◆ **YOUR GOAL**: Copy each line of the data below, character for character.
*** Opening of STORED DATA ***
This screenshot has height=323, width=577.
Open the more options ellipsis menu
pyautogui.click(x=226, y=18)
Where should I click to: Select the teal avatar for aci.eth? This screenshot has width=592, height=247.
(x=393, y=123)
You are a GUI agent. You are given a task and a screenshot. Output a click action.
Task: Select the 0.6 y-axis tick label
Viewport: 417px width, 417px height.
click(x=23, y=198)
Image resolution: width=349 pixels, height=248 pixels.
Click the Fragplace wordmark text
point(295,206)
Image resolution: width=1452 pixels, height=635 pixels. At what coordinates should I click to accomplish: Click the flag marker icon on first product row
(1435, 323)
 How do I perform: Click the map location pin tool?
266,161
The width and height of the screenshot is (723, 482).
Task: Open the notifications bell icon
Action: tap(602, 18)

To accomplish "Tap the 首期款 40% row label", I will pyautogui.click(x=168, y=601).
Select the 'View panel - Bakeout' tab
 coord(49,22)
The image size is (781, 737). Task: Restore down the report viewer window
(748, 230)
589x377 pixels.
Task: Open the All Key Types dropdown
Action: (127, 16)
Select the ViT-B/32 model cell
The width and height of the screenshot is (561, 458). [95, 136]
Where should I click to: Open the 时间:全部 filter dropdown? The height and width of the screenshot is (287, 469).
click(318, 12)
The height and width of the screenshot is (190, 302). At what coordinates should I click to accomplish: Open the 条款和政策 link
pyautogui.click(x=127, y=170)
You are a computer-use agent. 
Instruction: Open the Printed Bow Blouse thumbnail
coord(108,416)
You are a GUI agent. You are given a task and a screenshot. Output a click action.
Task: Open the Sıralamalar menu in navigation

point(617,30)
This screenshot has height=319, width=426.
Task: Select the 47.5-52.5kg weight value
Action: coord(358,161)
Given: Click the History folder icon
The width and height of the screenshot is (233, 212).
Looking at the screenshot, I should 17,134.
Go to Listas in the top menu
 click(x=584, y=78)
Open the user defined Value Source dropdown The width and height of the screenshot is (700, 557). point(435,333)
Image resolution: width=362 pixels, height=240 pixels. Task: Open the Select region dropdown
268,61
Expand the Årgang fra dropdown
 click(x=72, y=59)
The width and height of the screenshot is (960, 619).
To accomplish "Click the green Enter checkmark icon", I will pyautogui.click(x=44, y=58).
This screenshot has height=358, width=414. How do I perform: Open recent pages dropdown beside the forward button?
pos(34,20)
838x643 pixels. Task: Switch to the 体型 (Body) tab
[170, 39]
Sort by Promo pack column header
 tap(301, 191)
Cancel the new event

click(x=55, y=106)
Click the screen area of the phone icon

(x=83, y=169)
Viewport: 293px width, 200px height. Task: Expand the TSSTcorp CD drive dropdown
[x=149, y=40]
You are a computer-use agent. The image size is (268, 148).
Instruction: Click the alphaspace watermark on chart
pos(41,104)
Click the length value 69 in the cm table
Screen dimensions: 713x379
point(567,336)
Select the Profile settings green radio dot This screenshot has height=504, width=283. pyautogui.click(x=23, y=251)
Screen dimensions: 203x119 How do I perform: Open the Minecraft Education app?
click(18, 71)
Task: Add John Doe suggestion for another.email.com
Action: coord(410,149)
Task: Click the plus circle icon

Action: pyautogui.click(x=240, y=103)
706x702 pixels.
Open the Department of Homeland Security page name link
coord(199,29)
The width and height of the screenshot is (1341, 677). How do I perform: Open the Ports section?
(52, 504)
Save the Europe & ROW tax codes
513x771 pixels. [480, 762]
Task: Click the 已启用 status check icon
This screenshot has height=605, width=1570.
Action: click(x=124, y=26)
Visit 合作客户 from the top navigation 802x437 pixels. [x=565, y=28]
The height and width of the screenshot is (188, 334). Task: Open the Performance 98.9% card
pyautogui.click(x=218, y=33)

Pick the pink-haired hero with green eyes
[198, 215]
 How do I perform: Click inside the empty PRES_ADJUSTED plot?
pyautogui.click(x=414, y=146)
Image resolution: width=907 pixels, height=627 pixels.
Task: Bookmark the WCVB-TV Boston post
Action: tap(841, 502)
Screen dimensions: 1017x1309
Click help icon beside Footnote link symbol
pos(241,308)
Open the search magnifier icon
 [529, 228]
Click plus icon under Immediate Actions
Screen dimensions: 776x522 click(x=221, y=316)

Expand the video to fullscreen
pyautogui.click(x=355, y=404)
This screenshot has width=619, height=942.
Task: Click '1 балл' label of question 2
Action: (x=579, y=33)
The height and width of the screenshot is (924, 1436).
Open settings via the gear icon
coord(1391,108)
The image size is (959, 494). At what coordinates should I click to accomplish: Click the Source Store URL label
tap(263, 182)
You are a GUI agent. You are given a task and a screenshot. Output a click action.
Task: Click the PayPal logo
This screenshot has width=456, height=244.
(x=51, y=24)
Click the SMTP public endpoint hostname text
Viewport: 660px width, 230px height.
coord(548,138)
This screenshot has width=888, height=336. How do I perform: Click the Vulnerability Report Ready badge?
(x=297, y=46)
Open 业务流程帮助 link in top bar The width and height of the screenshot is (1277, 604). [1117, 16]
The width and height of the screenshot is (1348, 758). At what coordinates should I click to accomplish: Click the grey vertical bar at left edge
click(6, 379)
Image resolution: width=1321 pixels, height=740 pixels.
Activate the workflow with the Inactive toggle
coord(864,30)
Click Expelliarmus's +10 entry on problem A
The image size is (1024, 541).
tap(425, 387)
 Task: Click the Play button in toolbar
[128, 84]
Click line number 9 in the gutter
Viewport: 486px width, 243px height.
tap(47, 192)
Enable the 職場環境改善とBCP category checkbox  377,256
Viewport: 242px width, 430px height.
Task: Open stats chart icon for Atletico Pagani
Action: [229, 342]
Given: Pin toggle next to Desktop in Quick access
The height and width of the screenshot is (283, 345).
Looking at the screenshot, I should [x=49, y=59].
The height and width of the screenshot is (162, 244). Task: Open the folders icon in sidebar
*** Close of STORED DATA ***
◆ **TASK RESPONSE**:
This screenshot has height=323, width=577.
Open the more options ellipsis menu
pyautogui.click(x=226, y=18)
Where should I click to: Select the teal avatar for aci.eth? This screenshot has width=592, height=247.
(x=393, y=123)
You are a GUI agent. You are given a task and a screenshot. Output a click action.
Task: Select the 0.6 y-axis tick label
Viewport: 417px width, 417px height.
click(x=23, y=198)
Image resolution: width=349 pixels, height=248 pixels.
Click the Fragplace wordmark text
point(295,206)
Image resolution: width=1452 pixels, height=635 pixels. At what coordinates should I click to accomplish: Click the flag marker icon on first product row
(1435, 323)
 How do I perform: Click the map location pin tool?
266,161
The width and height of the screenshot is (723, 482).
Task: Open the notifications bell icon
Action: tap(602, 18)

To accomplish "Tap the 首期款 40% row label", I will pyautogui.click(x=168, y=601).
Select the 'View panel - Bakeout' tab
 coord(49,22)
The image size is (781, 737). Task: Restore down the report viewer window
(748, 230)
589x377 pixels.
Task: Open the All Key Types dropdown
Action: (127, 16)
Select the ViT-B/32 model cell
The width and height of the screenshot is (561, 458). [95, 136]
Where should I click to: Open the 时间:全部 filter dropdown? The height and width of the screenshot is (287, 469).
click(318, 12)
The height and width of the screenshot is (190, 302). At what coordinates should I click to accomplish: Open the 条款和政策 link
pyautogui.click(x=127, y=170)
You are a computer-use agent. 
Instruction: Open the Printed Bow Blouse thumbnail
coord(108,416)
You are a GUI agent. You are given a task and a screenshot. Output a click action.
Task: Open the Sıralamalar menu in navigation

point(617,30)
This screenshot has height=319, width=426.
Task: Select the 47.5-52.5kg weight value
Action: coord(358,161)
Given: Click the History folder icon
The width and height of the screenshot is (233, 212).
Looking at the screenshot, I should 17,134.
Go to Listas in the top menu
 click(x=584, y=78)
Open the user defined Value Source dropdown The width and height of the screenshot is (700, 557). point(435,333)
Image resolution: width=362 pixels, height=240 pixels. Task: Open the Select region dropdown
268,61
Expand the Årgang fra dropdown
 click(x=72, y=59)
The width and height of the screenshot is (960, 619).
To accomplish "Click the green Enter checkmark icon", I will pyautogui.click(x=44, y=58).
This screenshot has height=358, width=414. How do I perform: Open recent pages dropdown beside the forward button?
pos(34,20)
838x643 pixels. Task: Switch to the 体型 (Body) tab
[170, 39]
Sort by Promo pack column header
 tap(301, 191)
Cancel the new event

click(x=55, y=106)
Click the screen area of the phone icon

(x=83, y=169)
Viewport: 293px width, 200px height. Task: Expand the TSSTcorp CD drive dropdown
[x=149, y=40]
You are a computer-use agent. The image size is (268, 148).
Instruction: Click the alphaspace watermark on chart
pos(41,104)
Click the length value 69 in the cm table
Screen dimensions: 713x379
point(567,336)
Select the Profile settings green radio dot This screenshot has height=504, width=283. pyautogui.click(x=23, y=251)
Screen dimensions: 203x119 How do I perform: Open the Minecraft Education app?
click(18, 71)
Task: Add John Doe suggestion for another.email.com
Action: coord(410,149)
Task: Click the plus circle icon

Action: pyautogui.click(x=240, y=103)
706x702 pixels.
Open the Department of Homeland Security page name link
coord(199,29)
The width and height of the screenshot is (1341, 677). How do I perform: Open the Ports section?
(52, 504)
Save the Europe & ROW tax codes
513x771 pixels. [480, 762]
Task: Click the 已启用 status check icon
This screenshot has height=605, width=1570.
Action: click(x=124, y=26)
Visit 合作客户 from the top navigation 802x437 pixels. [x=565, y=28]
The height and width of the screenshot is (188, 334). Task: Open the Performance 98.9% card
pyautogui.click(x=218, y=33)

Pick the pink-haired hero with green eyes
[198, 215]
 How do I perform: Click inside the empty PRES_ADJUSTED plot?
pyautogui.click(x=414, y=146)
Image resolution: width=907 pixels, height=627 pixels.
Task: Bookmark the WCVB-TV Boston post
Action: tap(841, 502)
Screen dimensions: 1017x1309
Click help icon beside Footnote link symbol
pos(241,308)
Open the search magnifier icon
 [529, 228]
Click plus icon under Immediate Actions
Screen dimensions: 776x522 click(x=221, y=316)

Expand the video to fullscreen
pyautogui.click(x=355, y=404)
This screenshot has width=619, height=942.
Task: Click '1 балл' label of question 2
Action: (x=579, y=33)
The height and width of the screenshot is (924, 1436).
Open settings via the gear icon
coord(1391,108)
The image size is (959, 494). At what coordinates should I click to accomplish: Click the Source Store URL label
tap(263, 182)
You are a GUI agent. You are given a task and a screenshot. Output a click action.
Task: Click the PayPal logo
This screenshot has width=456, height=244.
(x=51, y=24)
Click the SMTP public endpoint hostname text
Viewport: 660px width, 230px height.
coord(548,138)
This screenshot has width=888, height=336. How do I perform: Click the Vulnerability Report Ready badge?
(x=297, y=46)
Open 业务流程帮助 link in top bar The width and height of the screenshot is (1277, 604). [1117, 16]
The width and height of the screenshot is (1348, 758). At what coordinates should I click to accomplish: Click the grey vertical bar at left edge
click(6, 379)
Image resolution: width=1321 pixels, height=740 pixels.
Activate the workflow with the Inactive toggle
coord(864,30)
Click Expelliarmus's +10 entry on problem A
The image size is (1024, 541).
tap(425, 387)
 Task: Click the Play button in toolbar
[128, 84]
Click line number 9 in the gutter
Viewport: 486px width, 243px height.
tap(47, 192)
Enable the 職場環境改善とBCP category checkbox  377,256
Viewport: 242px width, 430px height.
Task: Open stats chart icon for Atletico Pagani
Action: [229, 342]
Given: Pin toggle next to Desktop in Quick access
The height and width of the screenshot is (283, 345).
Looking at the screenshot, I should [x=49, y=59].
The height and width of the screenshot is (162, 244). Task: Open the folders icon in sidebar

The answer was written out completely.